Plusieurs facteurs, plusieurs chemins
La gestion de la pandémie en Turquie a soulevé plusieurs questions : comment un pays, perçu comme un exemple de gouvernance inapte, de désinstitutionnalisation et de faible niveau de confiance, a-t-il pu avoir un taux de mortalité plus faible que les pays "exemplaires" ? Comment un pays dans lequel le gouvernement central continue à lutter contre les municipalités locales, entravant leur capacité à fournir des services à leurs populations vulnérables (afin de ne pas leur accorder un crédit politique), pourrait-il réussir à limiter le nombre de décès ?
Les chiffres paraissent en effet contre-intuitifs. Pour autant, les critiques concernant les taux de mortalité en Turquie reflètent un préjugé implicite. Le manque de transparence dans la réponse immédiate a poussé les analystes à déclarer que les chiffres ne pouvaient pas être réels parce qu'ils étaient contre-intuitifs, parce qu’ils n’étaient pas correctement présentés. Dès lors, ces chiffres sont devenus un nouveau champ de bataille. Dans un tel contexte, journalistes et analystes n'ont pas examiné les facteurs qui auraient pu expliquer les écarts entre les chiffres. Une telle analyse aurait pourtant apporté une perspective différente sur la comparaison des résultats entre la Turquie et les pays d'Europe occidentale.
L’argument de ce texte est qu’un simple problème de transparence peut cacher une explication plus complexe. Le système de gestion de crise en Turquie a bénéficié de nombreuses externalités négatives, qui seraient considérées comme un inconvénient dans des circonstances normales. L’exemple de la Turquie révèle qu’une gestion réussie de la crise tient à de multiples facteurs qui interagissent avec les caractéristiques sociales uniques de chaque pays. La démographie a interagi avec la politique. Les structures sociales ont affecté le résultat de manière incertaine. Le temps de réaction, la densité de la population, tout cela a eu une importance considérable.
Néanmoins, la leçon la plus importante à retenir de cette crise est que, dans de telles situations d'urgence, nous avons besoin de gouvernements et d'élites dignes de confiance. Nous avons besoin de systèmes de santé inclusifs et étendus, pas seulement pour répondre à la crise actuelle, mais aussi en temps normal. Nous devons mieux prendre soin de nos populations vulnérables afin qu'elles soient mieux équipées pour survivre en temps de crise. Nous avons besoin d'une coopération mondiale dense, afin d’empêcher la propagation rapide des maladies. Nous avons besoin de systèmes de détection précoce et de surveillance.

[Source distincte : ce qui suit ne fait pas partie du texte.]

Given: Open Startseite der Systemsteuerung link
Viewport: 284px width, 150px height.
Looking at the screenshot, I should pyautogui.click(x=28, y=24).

Les médecins devraient signaler les nouveaux types de virus non pas à leur gouvernement, mais aux organismes internationaux, sans craindre de poursuites.
Il est impossible de prévoir comment et quels groupes seront touchés par la prochaine pandémie. Nous ne pouvons pas prédire quelle sera la prochaine crise; mais une crise ne doit pas nous servir de guide pour l'avenir. C'est plutôt l'amélioration de l'intégration de nos sociétés en temps normal qui devrait le faire.